La vue majestueuse dont il bénéficiait fut toutefois en partie occultée dès 1928, avec l’édification du Palais Prince de Galles. Avant cela, Tony Pin possédait également l’ancienne maison Gioan sur l’avenue Liserb, ainsi qu’une propriété à La Turbie. Son palais fut d’ailleurs mis en vente à plusieurs reprises, notamment en 1913 puis en 1921.
Les photographies anciennes rappellent l’allure imposante du bâtiment : un élégant immeuble Belle Époque posé au sommet d’une colline alors encore largement rurale, parsemée de vergers, de champs cultivés et de petites exploitations agricoles. De son promontoire, le Tony Pin dominait notamment la Ferme Suisse, située à l’emplacement de l’actuelle rue Edith Cavell. Une scène qui semble aujourd’hui presque irréelle : jusqu’aux années 1970, des vaches paissaient encore à Cimiez, et l’on y venait chercher son lait frais comme à la campagne !

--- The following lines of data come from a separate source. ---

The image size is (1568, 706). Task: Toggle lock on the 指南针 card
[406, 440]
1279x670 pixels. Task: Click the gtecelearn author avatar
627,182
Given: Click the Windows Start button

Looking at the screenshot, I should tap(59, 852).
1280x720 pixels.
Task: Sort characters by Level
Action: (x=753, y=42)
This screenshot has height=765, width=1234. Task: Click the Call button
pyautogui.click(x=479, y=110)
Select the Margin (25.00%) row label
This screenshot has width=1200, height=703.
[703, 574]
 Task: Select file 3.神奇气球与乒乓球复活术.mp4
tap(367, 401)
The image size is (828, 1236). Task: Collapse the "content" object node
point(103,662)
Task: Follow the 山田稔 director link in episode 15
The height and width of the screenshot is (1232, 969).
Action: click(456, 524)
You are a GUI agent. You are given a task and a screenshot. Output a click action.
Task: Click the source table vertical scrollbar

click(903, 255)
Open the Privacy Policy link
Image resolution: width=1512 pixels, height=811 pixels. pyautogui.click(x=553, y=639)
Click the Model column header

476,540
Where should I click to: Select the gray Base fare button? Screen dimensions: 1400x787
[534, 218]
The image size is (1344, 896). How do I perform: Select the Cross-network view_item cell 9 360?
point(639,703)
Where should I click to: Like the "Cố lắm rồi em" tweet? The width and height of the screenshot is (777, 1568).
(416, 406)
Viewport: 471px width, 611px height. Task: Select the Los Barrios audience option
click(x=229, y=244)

S’il n’a jamais rivalisé par le faste avec les grands Hôtels-Palais de la Belle Époque, le Tony Pin demeure l’une des plus belles résidences de standing du quartier. Ses vastes appartements lumineux, ses moulures délicates, ses volumes généreux et son charme architectural inchangé en font un lieu à la fois recherché et profondément chargé d’histoire. À travers lui se lit encore ce raffinement discret et cette douceur de vivre qui firent la réputation de Cimiez — un héritage préservé avec élégance.